Che aggiunge: “Di fronte ad una regione sempre più allo sbando, riuscita a diventare maglia nera nella occupazione, soprattutto al femminile e nella cassa integrazione, con centinaia di aziende sull’orlo del collasso, multinazionali che fuggono e sfuggono all’attenzione di questo governo regionale, come nel caso della Bridgestone, la sanità allo sfascio, i fornitori ospedalieri pieni di debiti perché la Regione non paga, tasse altissime a fronte di servizi inefficienti, liste d’attesa lunghissime e potrei continuare, è il minimo esigibile da un presidente di Regione in servizio permanente effettivo da tutt’altra parte”.

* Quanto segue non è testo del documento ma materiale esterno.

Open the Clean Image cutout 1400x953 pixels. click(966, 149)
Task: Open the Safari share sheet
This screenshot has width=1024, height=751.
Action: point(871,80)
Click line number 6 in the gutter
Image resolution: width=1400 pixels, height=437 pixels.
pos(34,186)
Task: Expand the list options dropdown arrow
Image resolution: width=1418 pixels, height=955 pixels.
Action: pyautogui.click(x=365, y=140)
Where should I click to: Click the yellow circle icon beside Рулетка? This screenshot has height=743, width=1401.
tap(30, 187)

“Posto che annunciando urbi et orbi che resterà ben saldo al timone della Puglia finché lui non riterrà conclusa la legislatura”, continua Fitto, “Vendola non solo non si è accorto che il timone è rotto, ma si è pure inventato la legislatura ad personam, esigiamo di sapere sulla base di quali tempistiche e piani personali imposterà le necessarie strategie di intervento richieste con urgenza dalle imprese, dai lavoratori e dai cittadini di questa regione. Anche per farcene una ragione, visto che ce lo chiede, insieme ai pugliesi”.